Ectopic laminin α2 accumulation in the glomerular basement membrane exacerbates podocyte injury in Alport syndrome.

Alport syndrome is a hereditary disease caused by mutations in Col4a3, Col4a4, and Col4a5, which encode the type IV collagen α3, α4, and α5 chains, respectively. Alport glomerular basement membrane (GBM), which predominantly consists of collagen α1α2α1 (IV) heterotrimers, provides less biomechanical strength than normal GBM with collagen α3α4α5 (IV) heterotrimers. In addition to type IV collagen abnormalities, laminin dysregulation is observed in Alport GBM. In this study, we aimed to investigate the mechanisms underlying laminin dysregulation in Alport GBM and their roles in disease progression using primary podocytes and Col4a4-deficient mice on DBA/2 background. Histological analysis of Col4a4-deficient mice revealed that ectopic laminin α2 deposition in GBM during postnatal nephrogenesis, followed by re-expression of laminin α1 and decreased expression of nephrin.

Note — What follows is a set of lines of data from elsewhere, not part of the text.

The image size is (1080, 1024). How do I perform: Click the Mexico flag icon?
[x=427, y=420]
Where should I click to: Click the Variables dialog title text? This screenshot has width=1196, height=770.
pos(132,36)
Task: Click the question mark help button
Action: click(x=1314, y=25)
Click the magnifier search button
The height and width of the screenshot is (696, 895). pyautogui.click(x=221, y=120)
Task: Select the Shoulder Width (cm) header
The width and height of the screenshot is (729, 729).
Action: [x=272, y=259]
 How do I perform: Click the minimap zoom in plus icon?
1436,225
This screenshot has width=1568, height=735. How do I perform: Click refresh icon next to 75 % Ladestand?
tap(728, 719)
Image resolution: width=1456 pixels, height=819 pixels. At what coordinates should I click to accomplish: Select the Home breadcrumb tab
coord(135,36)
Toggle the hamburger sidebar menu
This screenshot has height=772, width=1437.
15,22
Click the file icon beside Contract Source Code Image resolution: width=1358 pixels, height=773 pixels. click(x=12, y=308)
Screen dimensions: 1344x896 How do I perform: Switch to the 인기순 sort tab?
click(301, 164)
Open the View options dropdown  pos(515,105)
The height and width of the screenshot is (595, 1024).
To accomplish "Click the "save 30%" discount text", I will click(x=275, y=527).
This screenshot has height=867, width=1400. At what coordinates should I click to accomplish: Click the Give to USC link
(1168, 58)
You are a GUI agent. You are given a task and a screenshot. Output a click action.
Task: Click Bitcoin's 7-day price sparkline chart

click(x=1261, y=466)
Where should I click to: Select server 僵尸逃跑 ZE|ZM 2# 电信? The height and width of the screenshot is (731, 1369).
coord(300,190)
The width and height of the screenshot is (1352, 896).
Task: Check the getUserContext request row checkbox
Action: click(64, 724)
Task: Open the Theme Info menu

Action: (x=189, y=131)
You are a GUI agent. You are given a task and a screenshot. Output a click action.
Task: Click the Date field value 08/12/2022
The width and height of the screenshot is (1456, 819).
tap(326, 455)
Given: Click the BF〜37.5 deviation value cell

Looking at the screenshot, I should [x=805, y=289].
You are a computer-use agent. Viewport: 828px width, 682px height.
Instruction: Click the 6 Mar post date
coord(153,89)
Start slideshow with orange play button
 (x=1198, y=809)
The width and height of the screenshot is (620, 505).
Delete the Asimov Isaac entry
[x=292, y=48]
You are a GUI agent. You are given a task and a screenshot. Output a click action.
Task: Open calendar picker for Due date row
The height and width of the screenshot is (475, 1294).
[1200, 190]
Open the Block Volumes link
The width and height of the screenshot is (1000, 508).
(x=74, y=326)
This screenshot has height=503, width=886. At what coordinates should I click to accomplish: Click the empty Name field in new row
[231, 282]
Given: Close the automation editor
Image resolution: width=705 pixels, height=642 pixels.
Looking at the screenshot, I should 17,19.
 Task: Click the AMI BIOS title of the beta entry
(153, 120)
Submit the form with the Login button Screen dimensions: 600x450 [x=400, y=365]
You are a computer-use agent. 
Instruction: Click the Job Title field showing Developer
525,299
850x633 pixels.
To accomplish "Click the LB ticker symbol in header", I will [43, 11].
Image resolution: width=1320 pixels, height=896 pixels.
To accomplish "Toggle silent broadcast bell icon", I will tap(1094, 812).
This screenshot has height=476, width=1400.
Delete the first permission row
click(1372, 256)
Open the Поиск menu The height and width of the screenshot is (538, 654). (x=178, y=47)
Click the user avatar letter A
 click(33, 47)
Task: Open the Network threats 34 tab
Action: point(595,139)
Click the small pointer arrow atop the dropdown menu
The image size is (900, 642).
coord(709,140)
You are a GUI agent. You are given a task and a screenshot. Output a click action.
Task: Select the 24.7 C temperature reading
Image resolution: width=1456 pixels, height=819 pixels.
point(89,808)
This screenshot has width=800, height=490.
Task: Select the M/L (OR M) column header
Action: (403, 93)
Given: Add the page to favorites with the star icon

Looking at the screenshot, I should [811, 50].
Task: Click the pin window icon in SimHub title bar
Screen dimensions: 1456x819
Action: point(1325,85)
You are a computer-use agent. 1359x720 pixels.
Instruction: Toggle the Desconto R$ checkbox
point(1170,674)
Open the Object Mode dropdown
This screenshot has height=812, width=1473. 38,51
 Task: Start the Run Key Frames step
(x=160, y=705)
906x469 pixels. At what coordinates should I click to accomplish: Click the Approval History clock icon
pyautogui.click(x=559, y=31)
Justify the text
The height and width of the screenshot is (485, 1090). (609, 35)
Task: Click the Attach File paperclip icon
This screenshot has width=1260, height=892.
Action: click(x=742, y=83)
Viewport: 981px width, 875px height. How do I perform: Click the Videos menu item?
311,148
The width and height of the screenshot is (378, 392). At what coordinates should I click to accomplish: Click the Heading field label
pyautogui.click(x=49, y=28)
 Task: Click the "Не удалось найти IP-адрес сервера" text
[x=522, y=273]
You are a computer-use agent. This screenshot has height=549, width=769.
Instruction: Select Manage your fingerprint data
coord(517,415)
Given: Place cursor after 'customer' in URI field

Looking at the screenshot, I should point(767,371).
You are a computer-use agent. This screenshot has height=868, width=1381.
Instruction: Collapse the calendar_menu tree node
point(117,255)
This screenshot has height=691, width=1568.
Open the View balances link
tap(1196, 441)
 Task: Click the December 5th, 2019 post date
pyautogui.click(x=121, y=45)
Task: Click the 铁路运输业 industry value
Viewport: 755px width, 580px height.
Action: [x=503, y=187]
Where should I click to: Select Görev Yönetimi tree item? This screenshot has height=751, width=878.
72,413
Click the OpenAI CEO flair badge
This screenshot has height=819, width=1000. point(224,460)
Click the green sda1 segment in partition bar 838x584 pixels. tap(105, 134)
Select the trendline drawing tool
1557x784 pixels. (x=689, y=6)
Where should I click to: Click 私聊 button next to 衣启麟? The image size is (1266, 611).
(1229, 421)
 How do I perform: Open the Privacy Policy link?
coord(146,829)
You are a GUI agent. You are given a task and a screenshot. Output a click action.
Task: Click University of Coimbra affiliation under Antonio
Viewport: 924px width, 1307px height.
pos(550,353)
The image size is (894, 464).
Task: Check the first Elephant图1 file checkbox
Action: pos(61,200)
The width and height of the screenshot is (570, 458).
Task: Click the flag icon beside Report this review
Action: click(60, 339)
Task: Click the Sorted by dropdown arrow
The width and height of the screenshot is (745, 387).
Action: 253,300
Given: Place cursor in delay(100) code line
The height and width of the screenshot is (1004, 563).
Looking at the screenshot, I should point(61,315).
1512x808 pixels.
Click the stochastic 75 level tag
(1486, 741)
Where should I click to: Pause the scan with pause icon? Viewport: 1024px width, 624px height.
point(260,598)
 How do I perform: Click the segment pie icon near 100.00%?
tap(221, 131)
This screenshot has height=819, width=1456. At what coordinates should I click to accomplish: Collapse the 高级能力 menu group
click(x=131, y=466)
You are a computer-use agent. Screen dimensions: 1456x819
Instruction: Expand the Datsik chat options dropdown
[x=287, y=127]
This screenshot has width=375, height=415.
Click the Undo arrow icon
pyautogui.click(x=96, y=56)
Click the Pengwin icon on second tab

The analysis of primary podocytes indicated that podocytes on low substrate stiffness overexpressed laminin α2. Moreover, podocytes cultured on laminin-α2β1γ1 exhibited higher laminin α1 levels and lower nephrin levels than those cultured on laminin-α5β2γ1. Cell adhesion assays showed that ectopic laminin α2 deposition in GBM may cause defective podocyte-GBM adhesion, leading to podocyte depletion. Overall, these findings suggest that insufficient GBM strength increases the mechanical stress on podocytes via daily transcapillary filtration pressures, resulting in ectopic laminin α2 deposition in GBM, which contributes to defective podocyte-GBM adhesion, GBM abnormalities, and podocyte injury in Alport syndrome.